Last night at work was the night of six minute bradycardias. Scary scary night. We had two back-to- back prolonged bradycardias, and both ended up in emergecny c-sections. I’m not really sure why either happened, because neither of the women were my patients, but I was on the periphery of both, helping to get the operating rooms set up. It’s funny how time seems to change when you’re in the middle of an emergency. Everything slows down to a crawl, while at the same time things are happening so quickly! We were scrambling to get anesthesia and the pediatricians paged, scrambling to get the OR set up in time, scrambling to unhook the woman from all of her monitors and plugs, and detangle the IV lines, and run the bed down the hallway, and then, once she’s in the operating room, there’s complete chaos as everyone tries to get everything done at once, and every minute lost is a minute that could make the difference between a living baby and a dead one (sounds awfully dramatic when I write it that way, and often it’s more a difference between a living baby that’s perfectly fine, and a living baby with some kind of neurological damage, but even so, and you are very very conscious of this thought when you’re in the middle of scramble mode). The sterile packs and c-section kits need to be opened, the instrument count needs to be done (if there’s time for it), the bovie pad needs to be put on the woman’s thigh to ground her, the belly has to be prepped and washed, the suction has to be turned on and hooked up, a foley catheter needs to be inserted if she doesn’t have one already, the warmer needs to be set up….and this is just the nursing tasks which must be completed before surgery can begin. There are a million things involved in a c-section, and usually you have at least half an hour to get all of it put together, instead of 2 minutes. By the time we got the first woman back and into the OR, the baby’s heart rate had been in the low 60s for nearly 6 minutes, after a failed high forceps attempt. The woman was put under general anesthesia and the baby was out in under two minutes, and placed into the waiting arms of the pediatrician and neonatologist.
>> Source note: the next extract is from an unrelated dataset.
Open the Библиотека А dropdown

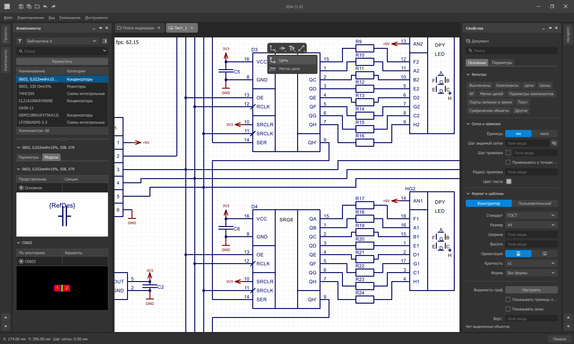pos(61,41)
You don’t see true stat c-sections like this that often, and afterwards, there’s a period of time where you sort of wander around for awhile with a glazed expression on your face, all pumped up on adrenaline, and wondering to yourself “what the hell just happened?” So, you can imagine our surprise when we had just begun to recover from the first nightmare when all of a sudden another woman’s baby bottomed-out into a prolonged decelleration and another stat c-section was called. There was this terrible sense of deja-vu as we were scrambling yet again to get another OR ready (it’s very rare that we have two ORs going at the same time!), although this time, the c-section was not quite as fast as the first one. We were able to do a proper count beforehand, and the woman was not put under general anesthesia.
Praise to all things holy, both babies turned out just fine. The first one went to the NICU with Apgars of 2/8 and the second one went to the well-baby nursery with Apgars of 8/9. It was a bit of a crazy night.
And the questions I am left with are these: how does one continue to believe in the beauty and safety and normalcy of birth in the face of experiences like this? If either of these bradycardias had occurred at home, there’s a good chance that the first baby wouldn’t have survived, and the second baby would have been severely damaged. When people tell you that homebirth is unsafe, they are thinking about incidences like this. And maybe they’ve got a point, if you just look at the last half-hour of both of these womens’ labor: their babies were in distress, and modern medicine was needed to save them. It really sort of leaves you hollow, and frightened, and questioning everything you believe in. But then, do you just ignore all of the things done to these women by modern medicine which may have been what put their babies into such stress in the first place? The inductions, the epidurals, the pitocin, the invasive monitoring, the IVs and near starvation of their mothers while they labored, the supine position, pushing in lithotomy, high forceps…what would these births have looked like if they had been allowed to go at their own rate and time? If the women had labored in different positions? If so many interventions hadn’t altered the course of their body’s rythym? Maybe instead of asking why birth is so scary, and unsafe, and always an emergency waiting to happen, maybe the question I should really be asking is: what are we doing to women in hospitals that causes so many bradycardias?